Let the output be exactly the lines from the one containing "The image size is (1084, 833)." through the end of the records below, both included.

Extracted data entries
########################################

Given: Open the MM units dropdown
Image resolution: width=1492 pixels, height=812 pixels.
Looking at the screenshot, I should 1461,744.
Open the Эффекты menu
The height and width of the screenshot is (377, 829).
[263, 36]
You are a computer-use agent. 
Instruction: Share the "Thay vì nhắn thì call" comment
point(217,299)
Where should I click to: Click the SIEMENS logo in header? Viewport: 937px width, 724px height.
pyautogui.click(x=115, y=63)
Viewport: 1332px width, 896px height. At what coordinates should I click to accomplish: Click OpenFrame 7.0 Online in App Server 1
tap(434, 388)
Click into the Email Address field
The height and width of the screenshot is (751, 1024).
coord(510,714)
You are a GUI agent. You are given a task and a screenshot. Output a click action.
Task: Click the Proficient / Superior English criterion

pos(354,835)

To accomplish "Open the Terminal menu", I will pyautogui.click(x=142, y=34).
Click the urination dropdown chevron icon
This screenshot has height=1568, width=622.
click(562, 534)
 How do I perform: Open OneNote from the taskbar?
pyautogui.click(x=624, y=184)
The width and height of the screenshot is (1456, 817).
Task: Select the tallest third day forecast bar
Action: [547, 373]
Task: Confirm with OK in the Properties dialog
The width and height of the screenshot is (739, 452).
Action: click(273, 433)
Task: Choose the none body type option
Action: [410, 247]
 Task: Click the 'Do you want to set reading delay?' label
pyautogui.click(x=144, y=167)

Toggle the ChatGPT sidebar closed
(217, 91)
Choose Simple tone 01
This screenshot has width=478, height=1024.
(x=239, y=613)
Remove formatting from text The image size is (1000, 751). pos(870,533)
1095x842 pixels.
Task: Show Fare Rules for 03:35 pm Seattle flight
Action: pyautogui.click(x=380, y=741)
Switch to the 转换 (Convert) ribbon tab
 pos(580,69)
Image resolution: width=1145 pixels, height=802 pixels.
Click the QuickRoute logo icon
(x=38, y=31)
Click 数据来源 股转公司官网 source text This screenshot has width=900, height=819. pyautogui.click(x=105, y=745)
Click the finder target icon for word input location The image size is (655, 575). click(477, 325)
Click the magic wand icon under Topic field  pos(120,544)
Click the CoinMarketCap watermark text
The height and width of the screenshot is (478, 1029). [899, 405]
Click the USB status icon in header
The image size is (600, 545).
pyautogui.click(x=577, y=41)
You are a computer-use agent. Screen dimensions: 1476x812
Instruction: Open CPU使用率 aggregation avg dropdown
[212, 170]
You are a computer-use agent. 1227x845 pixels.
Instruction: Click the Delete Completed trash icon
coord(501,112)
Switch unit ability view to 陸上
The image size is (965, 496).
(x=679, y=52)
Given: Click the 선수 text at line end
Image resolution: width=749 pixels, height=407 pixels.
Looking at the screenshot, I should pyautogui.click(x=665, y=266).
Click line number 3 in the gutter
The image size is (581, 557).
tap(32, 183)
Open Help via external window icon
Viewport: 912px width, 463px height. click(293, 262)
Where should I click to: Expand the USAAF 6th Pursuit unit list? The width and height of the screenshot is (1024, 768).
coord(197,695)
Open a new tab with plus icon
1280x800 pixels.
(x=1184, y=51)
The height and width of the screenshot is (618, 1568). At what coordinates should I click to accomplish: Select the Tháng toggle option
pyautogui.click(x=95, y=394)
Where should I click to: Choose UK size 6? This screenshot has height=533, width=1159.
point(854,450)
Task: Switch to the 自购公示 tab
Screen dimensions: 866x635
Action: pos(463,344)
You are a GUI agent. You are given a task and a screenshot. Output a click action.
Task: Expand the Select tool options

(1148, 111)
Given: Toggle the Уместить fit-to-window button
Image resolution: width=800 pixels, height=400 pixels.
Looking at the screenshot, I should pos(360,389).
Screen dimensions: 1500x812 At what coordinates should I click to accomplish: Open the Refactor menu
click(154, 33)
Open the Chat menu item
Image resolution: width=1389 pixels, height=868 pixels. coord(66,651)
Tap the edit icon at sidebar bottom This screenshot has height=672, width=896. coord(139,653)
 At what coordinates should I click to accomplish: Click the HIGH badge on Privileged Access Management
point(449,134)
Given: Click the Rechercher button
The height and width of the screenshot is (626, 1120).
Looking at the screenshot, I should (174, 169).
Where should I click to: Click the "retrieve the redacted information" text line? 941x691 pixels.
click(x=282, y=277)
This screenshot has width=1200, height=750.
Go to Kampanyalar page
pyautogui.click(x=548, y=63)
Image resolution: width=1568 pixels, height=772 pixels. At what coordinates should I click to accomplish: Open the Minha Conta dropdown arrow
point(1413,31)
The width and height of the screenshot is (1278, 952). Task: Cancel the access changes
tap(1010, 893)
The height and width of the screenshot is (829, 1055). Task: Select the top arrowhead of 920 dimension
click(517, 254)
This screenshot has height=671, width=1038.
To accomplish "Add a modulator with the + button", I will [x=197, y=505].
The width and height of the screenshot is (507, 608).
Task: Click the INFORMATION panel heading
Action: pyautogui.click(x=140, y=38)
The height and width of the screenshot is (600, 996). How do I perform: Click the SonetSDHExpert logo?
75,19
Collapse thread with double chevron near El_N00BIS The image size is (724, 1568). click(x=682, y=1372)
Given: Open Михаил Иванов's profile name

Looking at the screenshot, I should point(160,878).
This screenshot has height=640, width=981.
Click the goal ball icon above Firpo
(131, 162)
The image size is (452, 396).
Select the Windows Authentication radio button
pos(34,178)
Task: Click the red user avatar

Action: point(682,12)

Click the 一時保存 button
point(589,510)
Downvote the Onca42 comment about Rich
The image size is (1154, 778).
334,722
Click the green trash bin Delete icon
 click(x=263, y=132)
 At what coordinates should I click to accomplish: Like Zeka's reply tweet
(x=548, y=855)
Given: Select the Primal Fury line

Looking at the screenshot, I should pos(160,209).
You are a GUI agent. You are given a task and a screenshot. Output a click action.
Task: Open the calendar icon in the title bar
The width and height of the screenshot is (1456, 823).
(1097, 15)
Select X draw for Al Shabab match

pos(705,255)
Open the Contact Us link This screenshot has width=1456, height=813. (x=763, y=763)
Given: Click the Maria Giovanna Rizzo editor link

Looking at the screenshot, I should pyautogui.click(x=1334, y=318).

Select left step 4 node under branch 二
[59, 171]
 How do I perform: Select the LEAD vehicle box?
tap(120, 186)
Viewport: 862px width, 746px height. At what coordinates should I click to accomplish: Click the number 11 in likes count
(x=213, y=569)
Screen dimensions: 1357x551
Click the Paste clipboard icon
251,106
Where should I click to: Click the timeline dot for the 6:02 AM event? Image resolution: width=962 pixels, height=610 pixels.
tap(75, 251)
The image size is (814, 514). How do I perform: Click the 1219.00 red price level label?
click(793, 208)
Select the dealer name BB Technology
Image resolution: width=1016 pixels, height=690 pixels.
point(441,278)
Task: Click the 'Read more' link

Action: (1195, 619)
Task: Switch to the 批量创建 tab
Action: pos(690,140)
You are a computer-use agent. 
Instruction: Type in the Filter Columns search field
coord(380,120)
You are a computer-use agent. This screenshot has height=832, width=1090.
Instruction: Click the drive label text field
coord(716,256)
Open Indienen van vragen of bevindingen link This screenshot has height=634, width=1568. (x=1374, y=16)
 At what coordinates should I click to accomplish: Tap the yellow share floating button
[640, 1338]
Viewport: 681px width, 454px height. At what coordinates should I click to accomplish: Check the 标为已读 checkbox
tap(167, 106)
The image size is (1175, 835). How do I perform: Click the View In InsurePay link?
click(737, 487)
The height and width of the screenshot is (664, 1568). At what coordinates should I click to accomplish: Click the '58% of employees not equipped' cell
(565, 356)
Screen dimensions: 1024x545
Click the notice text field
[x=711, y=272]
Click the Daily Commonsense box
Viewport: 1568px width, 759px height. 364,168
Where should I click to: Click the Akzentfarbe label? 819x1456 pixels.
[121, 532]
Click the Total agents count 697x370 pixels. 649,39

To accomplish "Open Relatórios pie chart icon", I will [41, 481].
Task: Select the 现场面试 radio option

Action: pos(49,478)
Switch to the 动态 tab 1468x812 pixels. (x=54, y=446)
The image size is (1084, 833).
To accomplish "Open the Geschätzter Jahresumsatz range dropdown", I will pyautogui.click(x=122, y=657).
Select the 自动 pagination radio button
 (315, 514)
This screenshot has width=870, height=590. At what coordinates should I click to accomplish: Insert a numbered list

########################################

== RESPONSE AREA ==
The image size is (1084, 833).
To accomplish "Open the Geschätzter Jahresumsatz range dropdown", I will pyautogui.click(x=122, y=657).
Select the 自动 pagination radio button
 (315, 514)
This screenshot has width=870, height=590. At what coordinates should I click to accomplish: Insert a numbered list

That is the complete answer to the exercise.